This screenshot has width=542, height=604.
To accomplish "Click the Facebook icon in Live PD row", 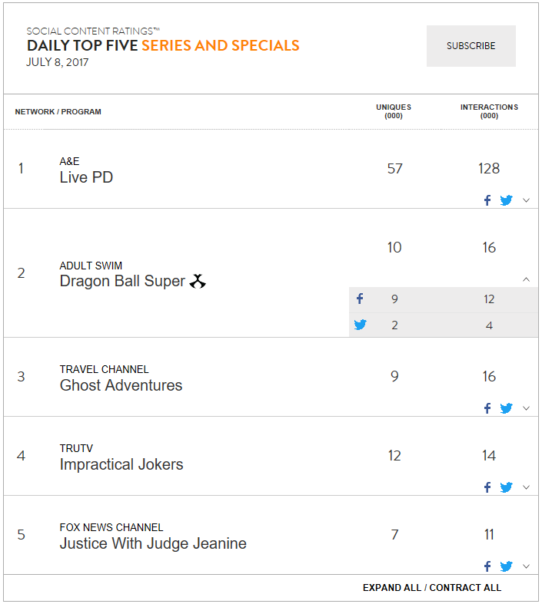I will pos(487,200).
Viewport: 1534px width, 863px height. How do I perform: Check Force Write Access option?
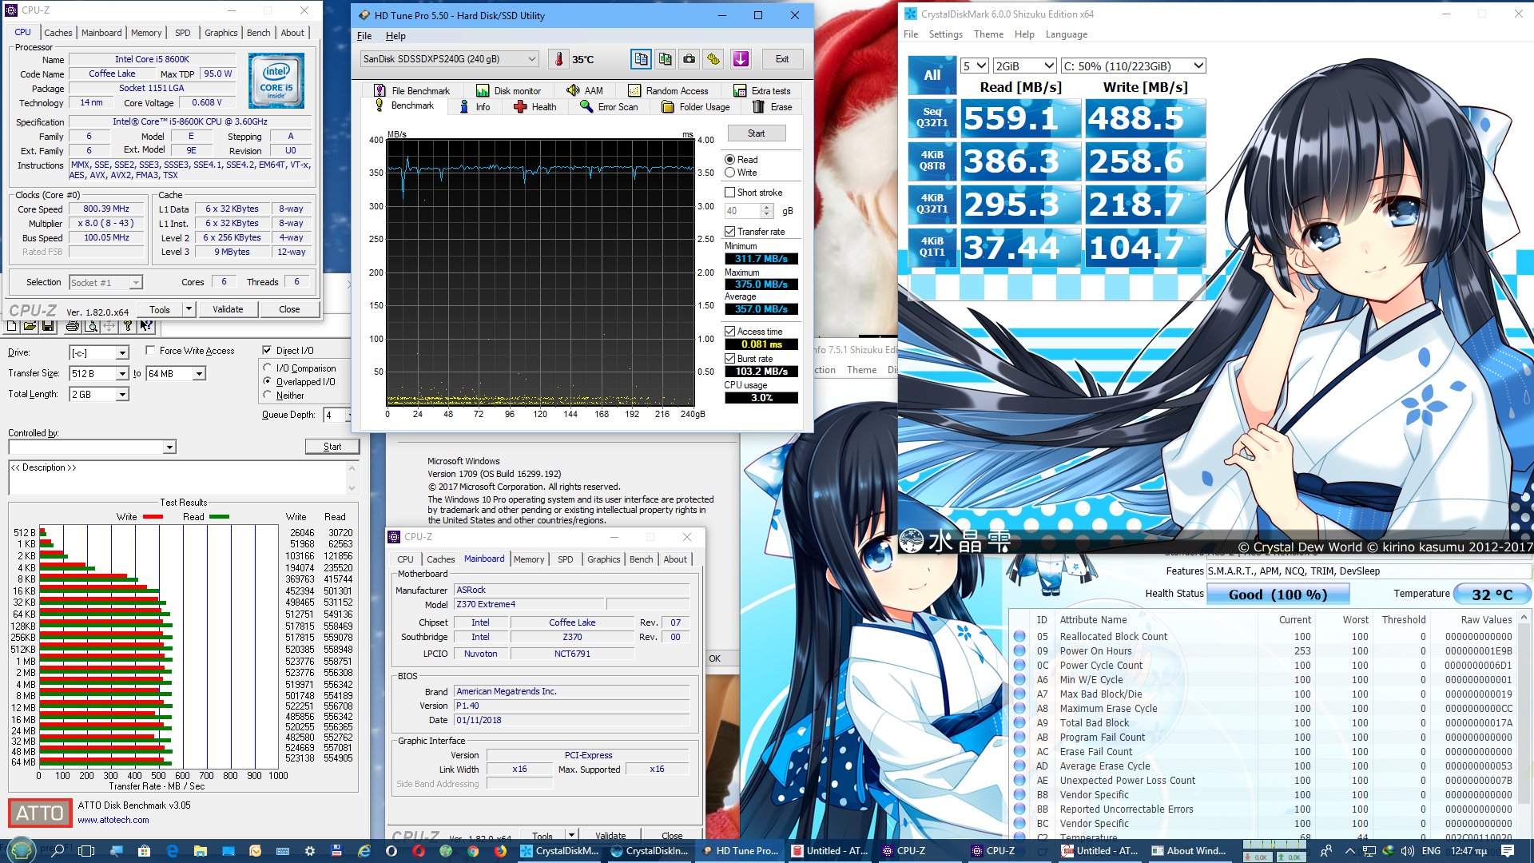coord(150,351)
==
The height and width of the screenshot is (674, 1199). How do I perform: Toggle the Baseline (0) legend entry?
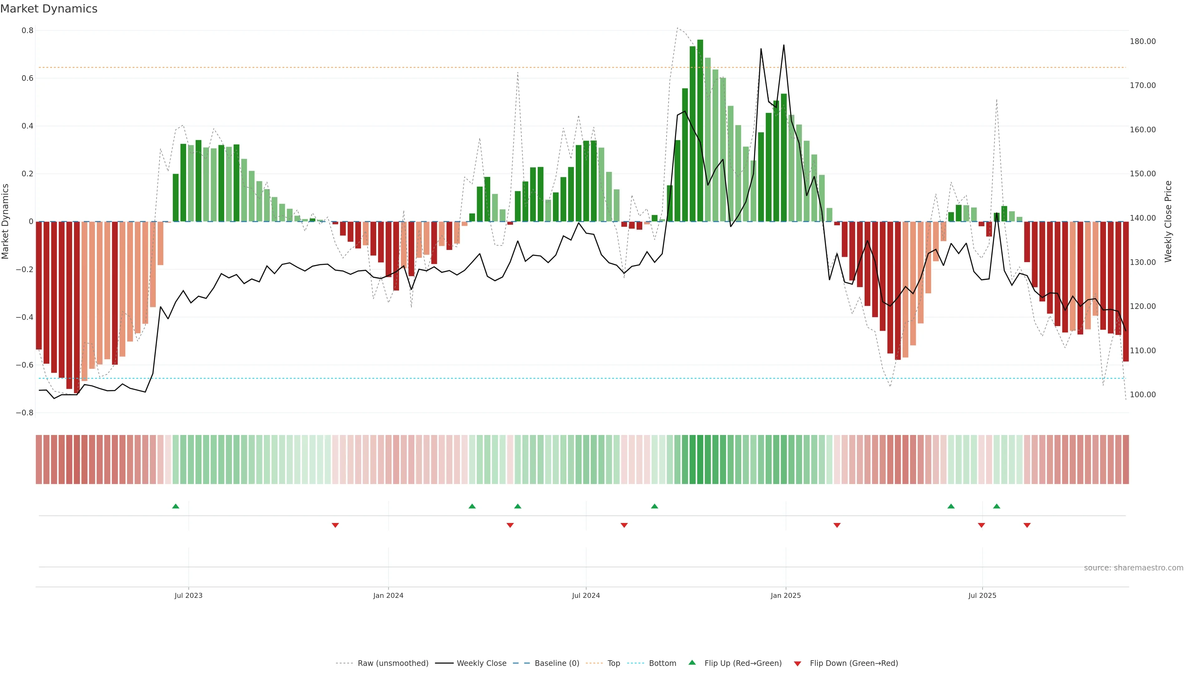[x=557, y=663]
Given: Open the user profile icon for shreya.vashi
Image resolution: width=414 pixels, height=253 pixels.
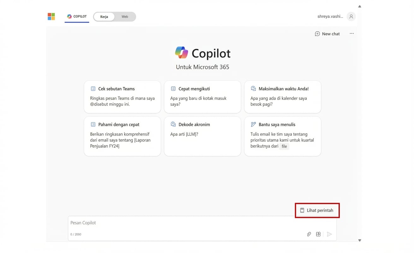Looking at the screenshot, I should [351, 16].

§ **Instructions to follow**:
Print the entries word for word, starting at the line that contains "The height and" and ending at the line that contains "Looking at the", and omit the pictures.

§ **Answer to the problem**:
The height and width of the screenshot is (674, 1199). How do I perform: Toggle the Baseline (0) legend entry?
[x=557, y=663]
Given: Open the user profile icon for shreya.vashi
Image resolution: width=414 pixels, height=253 pixels.
Looking at the screenshot, I should [351, 16].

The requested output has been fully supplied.